Dioxinquelle in Lebensmitteln weiter ungeklärt
Auch sechs Wochen nach den Dioxinfunden in Futtermitteln weiß die Bundesregierung noch nicht, woher das Gift kommt. Medienberichte über Verunreinigungen aus Altölen oder Pflanzenschutzmitteln können nicht bewertet werden, weil für diese Produkte keine Dioxin-Vergleichsmuster vorliegen.
Risikobewertung aktualisiert
Immerhin hat die Anfrage der grünen Bundestagsfraktion nun zu einer auf den Fall bezogenen, aktuellen Risikoabschätzung durch das Bundesamt für Risikobewertung geführt.

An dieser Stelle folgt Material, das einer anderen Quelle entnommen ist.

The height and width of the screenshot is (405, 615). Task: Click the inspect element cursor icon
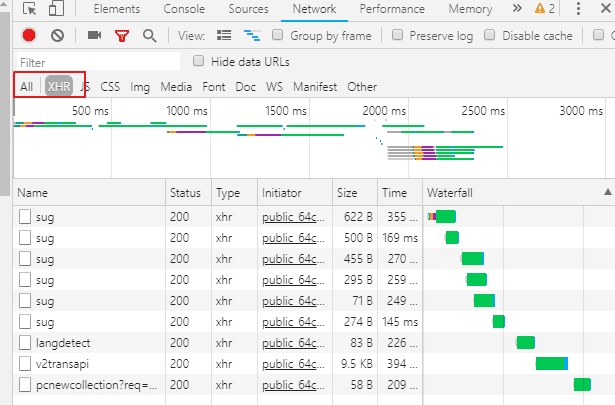[29, 9]
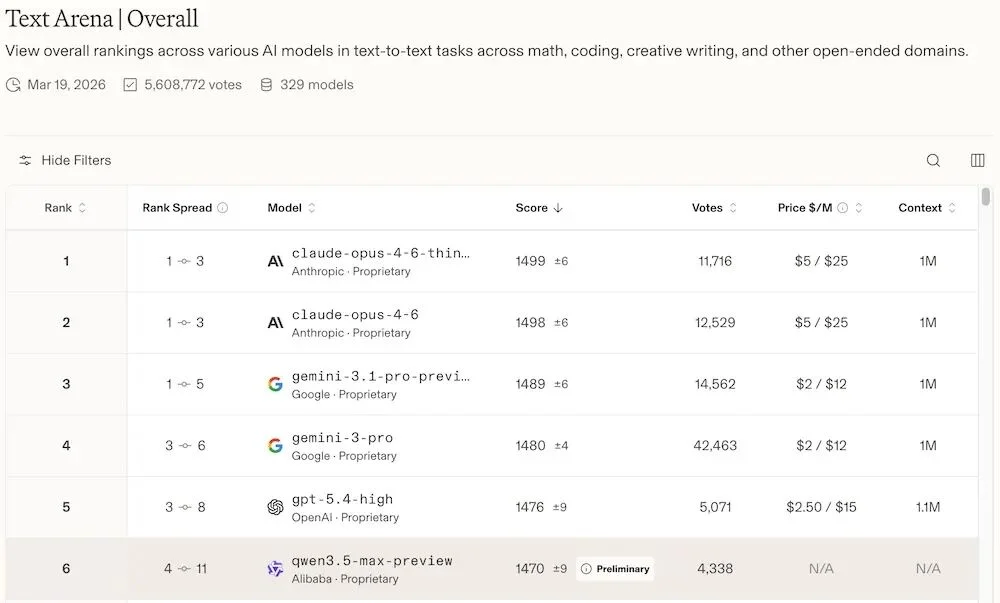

Nach dem Rückgang der allgemeinen Dioxinbelastung in den 1990er Jahren (sogenannte Hintergrundbelastung) könnte die Dioxinmenge im Körperfett durch belastete Lebensmittel leicht erhöht werden. Es werden jedoch derzeit keine gesundheitlichen Risiken gesehen, auch nicht für Schwangere und Kleinkinder.

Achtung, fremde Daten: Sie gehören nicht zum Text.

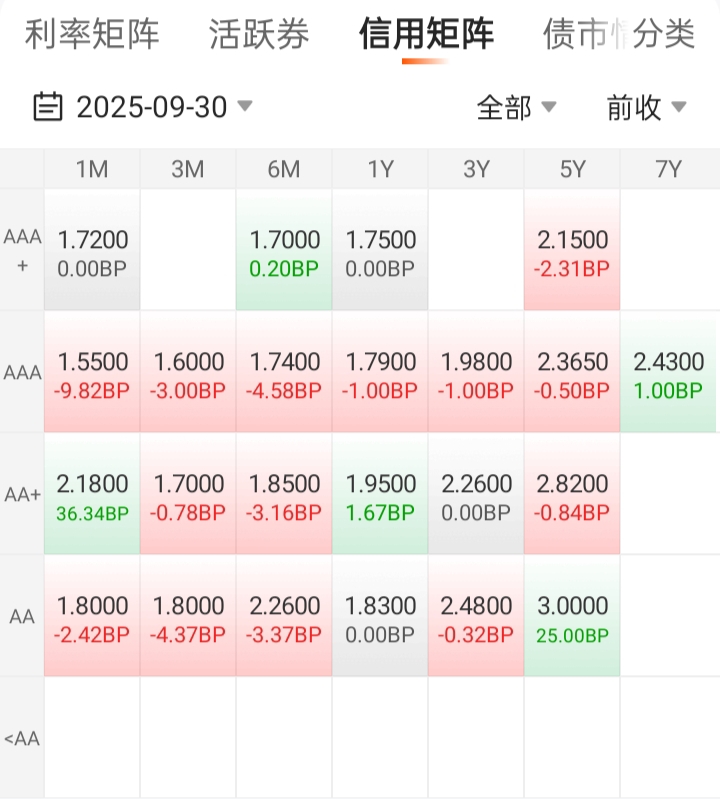The image size is (720, 799).
Task: Switch to the 利率矩阵 tab
Action: point(92,35)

Auch in der zweiten Februarwoche sind in verschiedenen Bundesländern vorsorglich noch 140 landwirtschaftliche Betriebe gesperrt. Proben von Fleisch, Eiern und Milch werden weiterhin auf ihren Dioxingehalt hin untersucht. Die Europäische Kommission erhält täglich eine Sachstandsinformation, die deutsche Öffentlichkeit jedoch nur sporadisch auf den Internetseiten des Verbraucherministeriums.
Dioxin-Aktionsplan startet holprig
Am 14. Januar hatte Ministerin Aigner ihren 10-Punkte-Plan vorgelegt. Die ersten Punkte sollen mit der Novelle des Lebens- und Futtermittelgesetzes umgesetzt werden. Doch in dem Entwurf vom 2. Februar stehen nur neue Meldepflichten. Mehr Informationen sind richtig, aber Handeln ist das noch nicht.
Auch an anderer Stelle enttäuschen die Vorstöße der Ministerin. Ein seit einem Jahr vorbereiteter Entwurf für ein neues Verbraucher- informationsgesetz lässt noch zu große Lücken. Und mit der von Ländern und Bund geforderten Positivliste für Futtermittel ist Ministerin Aigner in Europa genauso abgeblitzt wie mit einer Haftpflichtversicherung für Futtermittelbetriebe.